- [EXERCISE DATA]:

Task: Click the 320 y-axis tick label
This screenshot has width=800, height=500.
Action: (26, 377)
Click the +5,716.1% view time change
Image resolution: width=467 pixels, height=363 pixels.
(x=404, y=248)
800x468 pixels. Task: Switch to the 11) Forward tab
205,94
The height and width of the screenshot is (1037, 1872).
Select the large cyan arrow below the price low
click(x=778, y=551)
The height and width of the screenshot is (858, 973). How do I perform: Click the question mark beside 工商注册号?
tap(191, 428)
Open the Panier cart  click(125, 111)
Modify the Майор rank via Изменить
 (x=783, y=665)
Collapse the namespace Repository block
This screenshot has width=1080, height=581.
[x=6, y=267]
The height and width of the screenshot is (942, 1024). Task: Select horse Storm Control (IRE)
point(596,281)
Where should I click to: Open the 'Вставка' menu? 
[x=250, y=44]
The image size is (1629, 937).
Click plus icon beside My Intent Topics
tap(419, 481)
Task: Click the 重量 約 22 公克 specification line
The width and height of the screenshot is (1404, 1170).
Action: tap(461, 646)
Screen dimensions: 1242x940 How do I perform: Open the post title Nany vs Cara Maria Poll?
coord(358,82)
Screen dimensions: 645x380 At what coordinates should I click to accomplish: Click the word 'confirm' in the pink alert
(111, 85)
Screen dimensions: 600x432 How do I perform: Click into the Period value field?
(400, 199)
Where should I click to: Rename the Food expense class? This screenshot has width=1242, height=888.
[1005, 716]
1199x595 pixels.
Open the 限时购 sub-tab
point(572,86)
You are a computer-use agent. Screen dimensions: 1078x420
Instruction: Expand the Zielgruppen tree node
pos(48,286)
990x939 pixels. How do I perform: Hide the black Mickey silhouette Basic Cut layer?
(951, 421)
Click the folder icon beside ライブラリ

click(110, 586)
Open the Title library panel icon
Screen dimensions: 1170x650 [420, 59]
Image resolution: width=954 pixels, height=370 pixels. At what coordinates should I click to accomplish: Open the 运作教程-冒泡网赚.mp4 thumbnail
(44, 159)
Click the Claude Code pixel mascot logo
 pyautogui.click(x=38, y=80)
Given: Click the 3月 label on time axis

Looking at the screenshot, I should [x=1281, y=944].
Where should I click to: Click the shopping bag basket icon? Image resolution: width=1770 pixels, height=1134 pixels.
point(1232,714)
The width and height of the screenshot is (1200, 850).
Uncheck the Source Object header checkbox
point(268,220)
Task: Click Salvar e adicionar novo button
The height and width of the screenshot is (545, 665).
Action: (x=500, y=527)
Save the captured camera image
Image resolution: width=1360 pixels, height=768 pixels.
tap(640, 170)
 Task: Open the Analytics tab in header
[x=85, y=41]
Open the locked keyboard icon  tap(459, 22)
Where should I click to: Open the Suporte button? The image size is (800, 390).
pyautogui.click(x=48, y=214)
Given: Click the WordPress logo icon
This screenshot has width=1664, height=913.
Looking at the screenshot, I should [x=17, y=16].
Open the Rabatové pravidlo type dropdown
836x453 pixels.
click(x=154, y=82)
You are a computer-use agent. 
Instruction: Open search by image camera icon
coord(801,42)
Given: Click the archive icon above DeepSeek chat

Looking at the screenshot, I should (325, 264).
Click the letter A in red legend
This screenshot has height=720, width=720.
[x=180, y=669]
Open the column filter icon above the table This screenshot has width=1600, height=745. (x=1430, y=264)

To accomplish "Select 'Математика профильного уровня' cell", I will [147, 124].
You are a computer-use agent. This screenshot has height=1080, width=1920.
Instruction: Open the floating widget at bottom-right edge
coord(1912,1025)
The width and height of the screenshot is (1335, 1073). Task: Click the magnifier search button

- [ASSIGNED TASK]:
Repeat the listing above exactly, line for line.

- [TASK SOLUTION]:
Task: Click the 320 y-axis tick label
This screenshot has width=800, height=500.
Action: (26, 377)
Click the +5,716.1% view time change
Image resolution: width=467 pixels, height=363 pixels.
(x=404, y=248)
800x468 pixels. Task: Switch to the 11) Forward tab
205,94
The height and width of the screenshot is (1037, 1872).
Select the large cyan arrow below the price low
click(x=778, y=551)
The height and width of the screenshot is (858, 973). How do I perform: Click the question mark beside 工商注册号?
tap(191, 428)
Open the Panier cart  click(125, 111)
Modify the Майор rank via Изменить
 (x=783, y=665)
Collapse the namespace Repository block
This screenshot has width=1080, height=581.
[x=6, y=267]
The height and width of the screenshot is (942, 1024). Task: Select horse Storm Control (IRE)
point(596,281)
Where should I click to: Open the 'Вставка' menu? 
[x=250, y=44]
The image size is (1629, 937).
Click plus icon beside My Intent Topics
tap(419, 481)
Task: Click the 重量 約 22 公克 specification line
The width and height of the screenshot is (1404, 1170).
Action: tap(461, 646)
Screen dimensions: 1242x940 How do I perform: Open the post title Nany vs Cara Maria Poll?
coord(358,82)
Screen dimensions: 645x380 At what coordinates should I click to accomplish: Click the word 'confirm' in the pink alert
(111, 85)
Screen dimensions: 600x432 How do I perform: Click into the Period value field?
(400, 199)
Where should I click to: Rename the Food expense class? This screenshot has width=1242, height=888.
[1005, 716]
1199x595 pixels.
Open the 限时购 sub-tab
point(572,86)
You are a computer-use agent. Screen dimensions: 1078x420
Instruction: Expand the Zielgruppen tree node
pos(48,286)
990x939 pixels. How do I perform: Hide the black Mickey silhouette Basic Cut layer?
(951, 421)
Click the folder icon beside ライブラリ

click(110, 586)
Open the Title library panel icon
Screen dimensions: 1170x650 [420, 59]
Image resolution: width=954 pixels, height=370 pixels. At what coordinates should I click to accomplish: Open the 运作教程-冒泡网赚.mp4 thumbnail
(44, 159)
Click the Claude Code pixel mascot logo
 pyautogui.click(x=38, y=80)
Given: Click the 3月 label on time axis

Looking at the screenshot, I should [x=1281, y=944].
Where should I click to: Click the shopping bag basket icon? Image resolution: width=1770 pixels, height=1134 pixels.
point(1232,714)
The width and height of the screenshot is (1200, 850).
Uncheck the Source Object header checkbox
point(268,220)
Task: Click Salvar e adicionar novo button
The height and width of the screenshot is (545, 665).
Action: (x=500, y=527)
Save the captured camera image
Image resolution: width=1360 pixels, height=768 pixels.
tap(640, 170)
 Task: Open the Analytics tab in header
[x=85, y=41]
Open the locked keyboard icon  tap(459, 22)
Where should I click to: Open the Suporte button? The image size is (800, 390).
pyautogui.click(x=48, y=214)
Given: Click the WordPress logo icon
This screenshot has width=1664, height=913.
Looking at the screenshot, I should [x=17, y=16].
Open the Rabatové pravidlo type dropdown
836x453 pixels.
click(x=154, y=82)
You are a computer-use agent. 
Instruction: Open search by image camera icon
coord(801,42)
Given: Click the archive icon above DeepSeek chat

Looking at the screenshot, I should (325, 264).
Click the letter A in red legend
This screenshot has height=720, width=720.
[x=180, y=669]
Open the column filter icon above the table This screenshot has width=1600, height=745. (x=1430, y=264)

To accomplish "Select 'Математика профильного уровня' cell", I will [147, 124].
You are a computer-use agent. This screenshot has height=1080, width=1920.
Instruction: Open the floating widget at bottom-right edge
coord(1912,1025)
The width and height of the screenshot is (1335, 1073). Task: Click the magnifier search button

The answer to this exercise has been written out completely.